■ **EXERCISE DETAILS**
Please transcribe, exactly, the line that contains "The height and width of the screenshot is (1092, 1092)." and every line after it to the end of the records, and nothing else.

Stored data entries
-- -- --

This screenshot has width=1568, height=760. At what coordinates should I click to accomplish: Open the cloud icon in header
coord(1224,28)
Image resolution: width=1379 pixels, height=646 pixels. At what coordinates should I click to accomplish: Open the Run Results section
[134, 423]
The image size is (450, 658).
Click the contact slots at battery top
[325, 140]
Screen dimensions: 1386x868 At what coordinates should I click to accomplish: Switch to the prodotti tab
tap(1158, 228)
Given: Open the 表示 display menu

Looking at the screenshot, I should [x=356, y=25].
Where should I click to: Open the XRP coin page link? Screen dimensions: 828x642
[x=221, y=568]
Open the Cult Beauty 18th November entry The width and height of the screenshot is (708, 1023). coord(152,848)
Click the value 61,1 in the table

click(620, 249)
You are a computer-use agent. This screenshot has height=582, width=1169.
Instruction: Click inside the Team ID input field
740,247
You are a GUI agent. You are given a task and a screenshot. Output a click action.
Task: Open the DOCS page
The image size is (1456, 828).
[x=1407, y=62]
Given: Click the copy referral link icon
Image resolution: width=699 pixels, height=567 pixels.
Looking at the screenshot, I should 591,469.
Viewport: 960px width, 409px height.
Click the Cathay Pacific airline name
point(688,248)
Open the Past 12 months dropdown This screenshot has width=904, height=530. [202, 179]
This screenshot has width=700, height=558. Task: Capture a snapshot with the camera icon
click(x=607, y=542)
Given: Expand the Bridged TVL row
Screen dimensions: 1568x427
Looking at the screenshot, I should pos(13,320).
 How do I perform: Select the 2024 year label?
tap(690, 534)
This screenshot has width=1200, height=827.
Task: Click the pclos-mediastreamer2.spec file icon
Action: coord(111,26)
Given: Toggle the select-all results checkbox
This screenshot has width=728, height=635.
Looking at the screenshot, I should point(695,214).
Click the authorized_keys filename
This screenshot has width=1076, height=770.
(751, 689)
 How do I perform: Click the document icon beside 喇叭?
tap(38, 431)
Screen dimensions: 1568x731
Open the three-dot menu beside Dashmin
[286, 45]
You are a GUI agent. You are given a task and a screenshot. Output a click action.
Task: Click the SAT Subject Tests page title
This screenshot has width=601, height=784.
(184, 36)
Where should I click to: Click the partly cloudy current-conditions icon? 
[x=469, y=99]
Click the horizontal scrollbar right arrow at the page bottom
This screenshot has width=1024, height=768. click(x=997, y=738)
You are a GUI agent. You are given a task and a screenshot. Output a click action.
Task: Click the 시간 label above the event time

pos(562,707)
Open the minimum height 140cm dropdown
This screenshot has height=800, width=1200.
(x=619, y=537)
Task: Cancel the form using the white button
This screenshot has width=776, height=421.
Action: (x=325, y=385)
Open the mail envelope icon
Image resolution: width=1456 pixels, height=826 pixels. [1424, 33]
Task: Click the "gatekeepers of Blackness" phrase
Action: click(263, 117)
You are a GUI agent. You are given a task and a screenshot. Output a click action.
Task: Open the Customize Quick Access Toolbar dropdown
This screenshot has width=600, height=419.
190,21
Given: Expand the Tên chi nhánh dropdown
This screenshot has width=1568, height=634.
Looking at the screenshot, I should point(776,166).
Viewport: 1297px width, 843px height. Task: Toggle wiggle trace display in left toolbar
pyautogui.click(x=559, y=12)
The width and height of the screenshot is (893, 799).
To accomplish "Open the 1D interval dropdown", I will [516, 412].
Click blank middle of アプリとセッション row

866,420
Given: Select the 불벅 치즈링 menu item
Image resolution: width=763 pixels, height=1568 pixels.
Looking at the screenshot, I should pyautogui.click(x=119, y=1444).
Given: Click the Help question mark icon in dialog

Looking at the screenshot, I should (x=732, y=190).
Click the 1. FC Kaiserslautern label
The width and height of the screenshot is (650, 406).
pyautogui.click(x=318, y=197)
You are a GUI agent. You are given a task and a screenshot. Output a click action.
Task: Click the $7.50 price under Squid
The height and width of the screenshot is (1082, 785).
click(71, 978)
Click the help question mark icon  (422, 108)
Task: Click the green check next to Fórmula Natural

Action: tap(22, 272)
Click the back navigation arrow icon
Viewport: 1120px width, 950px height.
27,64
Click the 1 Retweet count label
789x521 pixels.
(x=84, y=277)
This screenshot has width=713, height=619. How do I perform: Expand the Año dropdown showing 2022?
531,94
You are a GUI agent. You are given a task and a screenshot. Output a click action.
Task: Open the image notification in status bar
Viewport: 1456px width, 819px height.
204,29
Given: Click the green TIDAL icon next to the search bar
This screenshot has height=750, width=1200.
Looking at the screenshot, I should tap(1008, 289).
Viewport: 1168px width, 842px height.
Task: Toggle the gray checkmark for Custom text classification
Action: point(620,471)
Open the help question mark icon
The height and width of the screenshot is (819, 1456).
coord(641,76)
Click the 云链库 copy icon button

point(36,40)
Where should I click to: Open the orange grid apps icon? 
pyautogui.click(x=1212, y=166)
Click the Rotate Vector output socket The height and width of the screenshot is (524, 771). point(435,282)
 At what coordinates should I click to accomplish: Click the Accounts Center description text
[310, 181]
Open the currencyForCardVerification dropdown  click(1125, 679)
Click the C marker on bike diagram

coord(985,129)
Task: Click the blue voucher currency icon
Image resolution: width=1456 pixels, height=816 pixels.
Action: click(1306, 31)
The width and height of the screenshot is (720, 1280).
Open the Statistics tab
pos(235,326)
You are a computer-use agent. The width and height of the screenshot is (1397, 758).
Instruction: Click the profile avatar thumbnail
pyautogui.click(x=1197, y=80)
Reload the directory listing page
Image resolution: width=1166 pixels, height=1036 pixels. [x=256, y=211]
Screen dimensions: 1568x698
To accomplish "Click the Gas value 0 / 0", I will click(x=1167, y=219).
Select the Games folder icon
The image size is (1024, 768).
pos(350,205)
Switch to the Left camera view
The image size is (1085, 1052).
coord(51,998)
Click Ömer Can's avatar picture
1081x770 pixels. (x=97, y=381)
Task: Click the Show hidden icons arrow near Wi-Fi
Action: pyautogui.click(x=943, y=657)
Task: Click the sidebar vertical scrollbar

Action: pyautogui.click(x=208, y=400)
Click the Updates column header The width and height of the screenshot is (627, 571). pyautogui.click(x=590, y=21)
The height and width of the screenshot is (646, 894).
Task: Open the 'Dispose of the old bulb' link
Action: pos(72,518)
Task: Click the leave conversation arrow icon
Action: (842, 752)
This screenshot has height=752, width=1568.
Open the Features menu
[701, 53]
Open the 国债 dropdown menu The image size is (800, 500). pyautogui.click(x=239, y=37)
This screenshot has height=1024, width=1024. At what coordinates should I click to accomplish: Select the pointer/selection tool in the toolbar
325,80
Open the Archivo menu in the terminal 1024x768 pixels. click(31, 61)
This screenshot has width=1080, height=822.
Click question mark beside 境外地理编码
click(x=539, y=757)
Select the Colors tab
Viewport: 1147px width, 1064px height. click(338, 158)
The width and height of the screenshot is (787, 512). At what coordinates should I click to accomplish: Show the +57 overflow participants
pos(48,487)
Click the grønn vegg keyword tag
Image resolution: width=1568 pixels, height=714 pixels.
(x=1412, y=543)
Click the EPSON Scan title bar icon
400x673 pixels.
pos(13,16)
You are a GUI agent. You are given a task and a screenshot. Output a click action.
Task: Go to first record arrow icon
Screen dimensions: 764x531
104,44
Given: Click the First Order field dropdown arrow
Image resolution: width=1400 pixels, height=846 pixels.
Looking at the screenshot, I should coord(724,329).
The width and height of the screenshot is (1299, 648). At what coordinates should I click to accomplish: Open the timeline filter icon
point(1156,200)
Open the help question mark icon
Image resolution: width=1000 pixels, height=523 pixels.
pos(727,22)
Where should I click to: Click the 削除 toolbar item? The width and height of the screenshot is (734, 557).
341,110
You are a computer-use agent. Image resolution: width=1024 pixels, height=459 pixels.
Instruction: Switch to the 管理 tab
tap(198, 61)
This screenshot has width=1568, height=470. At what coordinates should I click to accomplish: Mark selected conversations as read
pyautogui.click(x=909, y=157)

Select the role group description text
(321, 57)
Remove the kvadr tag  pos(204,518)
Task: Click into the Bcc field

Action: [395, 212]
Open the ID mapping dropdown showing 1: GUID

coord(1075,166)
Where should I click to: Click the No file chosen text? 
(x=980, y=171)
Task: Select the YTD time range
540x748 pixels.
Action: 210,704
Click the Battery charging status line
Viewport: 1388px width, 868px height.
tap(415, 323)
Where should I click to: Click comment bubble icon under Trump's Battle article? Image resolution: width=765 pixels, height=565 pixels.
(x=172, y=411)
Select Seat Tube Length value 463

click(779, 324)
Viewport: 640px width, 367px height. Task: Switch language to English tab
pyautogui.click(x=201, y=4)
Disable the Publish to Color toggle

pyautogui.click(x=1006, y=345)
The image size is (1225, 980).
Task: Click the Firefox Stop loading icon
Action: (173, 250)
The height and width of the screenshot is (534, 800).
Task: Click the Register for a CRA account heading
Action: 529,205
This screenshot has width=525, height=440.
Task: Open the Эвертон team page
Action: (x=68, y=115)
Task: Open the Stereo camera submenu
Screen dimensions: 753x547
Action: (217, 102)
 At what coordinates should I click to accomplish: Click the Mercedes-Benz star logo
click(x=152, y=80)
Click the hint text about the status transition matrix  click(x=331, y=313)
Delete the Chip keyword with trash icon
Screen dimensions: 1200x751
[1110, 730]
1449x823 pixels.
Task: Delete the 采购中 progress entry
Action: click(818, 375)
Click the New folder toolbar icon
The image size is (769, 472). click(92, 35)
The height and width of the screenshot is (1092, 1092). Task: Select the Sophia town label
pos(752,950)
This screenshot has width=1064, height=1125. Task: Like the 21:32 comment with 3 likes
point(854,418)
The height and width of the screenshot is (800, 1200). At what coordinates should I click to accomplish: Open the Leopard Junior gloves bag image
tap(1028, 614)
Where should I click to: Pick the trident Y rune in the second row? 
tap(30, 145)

-- -- --

■ **FINISHED TASK**
The height and width of the screenshot is (1092, 1092). Task: Select the Sophia town label
pos(752,950)
This screenshot has width=1064, height=1125. Task: Like the 21:32 comment with 3 likes
point(854,418)
The height and width of the screenshot is (800, 1200). At what coordinates should I click to accomplish: Open the Leopard Junior gloves bag image
tap(1028, 614)
Where should I click to: Pick the trident Y rune in the second row? 
tap(30, 145)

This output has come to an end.